If a series about a cursed island causes you to roll your eyes, Katie Dippold’s Widow’s Bay will make you do an extreme rethink. It gives a fresh spark to familiar horror conventions and so, even as one recognises the slasher, the undead, or the deal with the devil, they arrive with an irresistible zing.

Widow’s Bay, an island 40 miles off the New England coast, has its share of eccentrics. The mayor, Tom Loftis (Matthew Rhys), a mainlander, who married an islander, wants to revitalise Widow’s Bay (that name should have told him something) and position it as an alternative to Martha’s Vineyard. To that end, he invites a journalist from The New York Times, Arthur Lloyd (Bashir Salahuddin), to write about Widow’s Bay.
In the first episode, we see Tom trying to ensure Arthur sees Widow’s Bay at its best, despite Wyck (Stephen Root), a local who believes in the town’s history, saying the coming fog signals all sorts of horrors. Tom is a widower, struggling to care for his rebellious teenage son, Evan (Kingston Rumi Southwick).
Widow’s Bay (English)
Creator: Katie Dippold
Cast: Matthew Rhys, Kate O’Flynn, Kevin Carroll, Dale Dickey, Kingston Rumi Southwick, Stephen Root
Runtime: 34 – 42 minutes
Storyline: The mayor of a quaint island off the coast of New England wants to make it the next Martha’s Vineyard; unfortunately, an ancient, evil presence has other ideas
Widow’s Bay has its share of quirky folk, starting with Mayor’s office staff, where Patricia (Kate O’Flynn), Tom’s assistant, Ruth (K Callan), Tom’s secretary, Rosemary (Dale Dickey); Dale (Jeff Hiller) and Gerrie (Nancy Lenehan), try to help but possibly do more harm than good.
Against all odds, including the creeping fog, and Wyck’s dire warnings, the article comes out, and Widow’s Bay is flooded with tourists.
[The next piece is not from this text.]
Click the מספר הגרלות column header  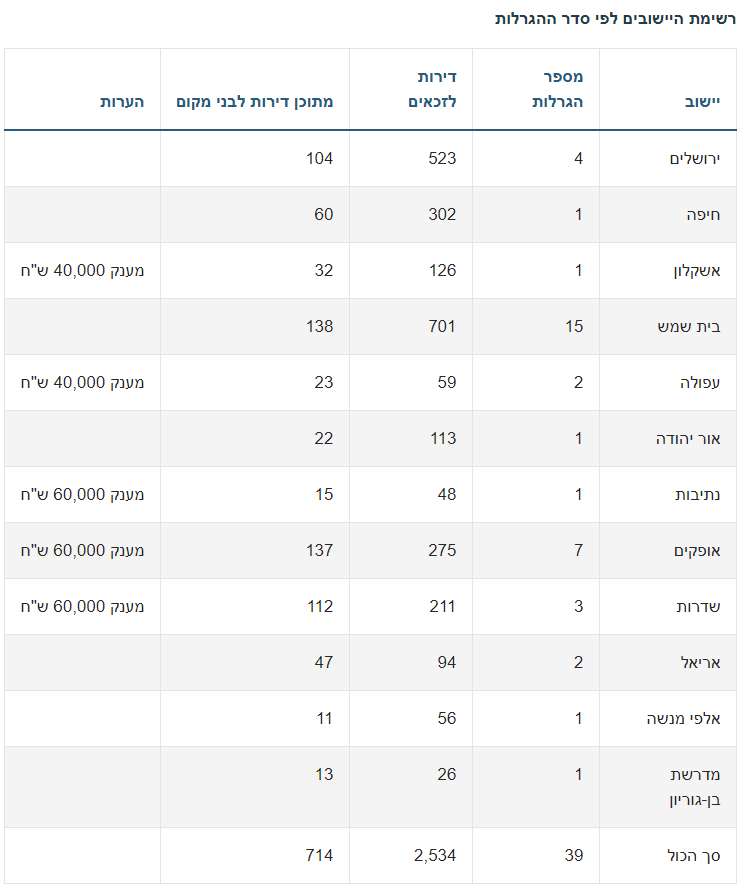click(x=561, y=90)
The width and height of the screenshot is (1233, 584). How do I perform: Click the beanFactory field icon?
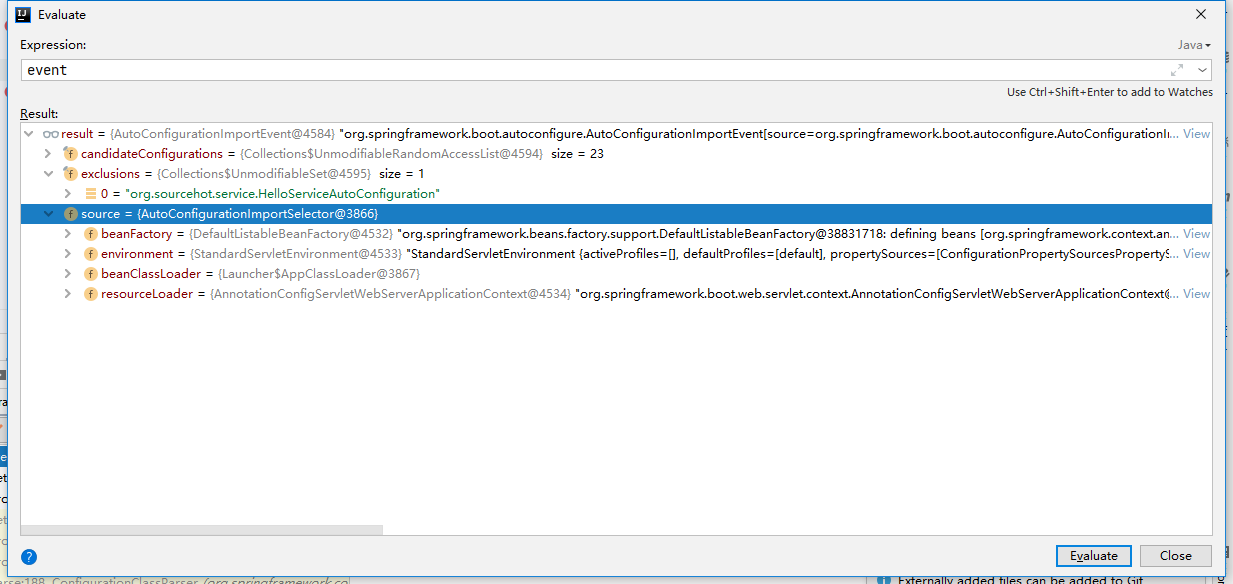[x=90, y=234]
At about the same time, Tom begins to believe in the curse of Widow’s Bay and now races against time to protect the people while solving the dark mystery at its heart.

A still from ‘Widow’s Bay’ | Photo Credit: Apple TV
Each episode takes a genre convention — a haunted inn, the killer clown, the masked serial killer, Bluebeard, the sea hag, the wound that will not heal, or a cursed grimoire (a spell book) and presents it with a fresh, fun twist keeping one off-kilter. One is not sure if one should scream or snort with laughter.
The superb cast keeps us invested in the happenings. Rhys embodies Tom, who might not be the heroic leader he would like to be, but is a decent man trying to do the best for the town while also wishing to be the best father to Evan.
O’Flynn’s Patricia is wonderfully weird as she mixes the not-so-innocent punch at the Sunset Cocktails party, or deals with the hard-to-kill Boogeyman.
The music comfortably straddles the ominous and peppy, as does the cinematography, that creates frames of endless beauty where the placid blue-grey sea could well be hiding terrible secrets. There is a constant hide-and-seek between light and dark.

The writing is smart (”The runaway trolley is life and the lever is me”) with a touch of Tennessee Williams with “We live in a perpetually burning building and what we must save from it is love.”
Small-town vibes with a dash of Jaws (a fundamentally decent mayor with the town’s best interests at heart despite the killer shark or the demonic presence) come together in a show powered by a wonderfully off-kilter ensemble. With most of the mysteries solved, and a mind-bending twist, the season 2 renewal comes as excellent news.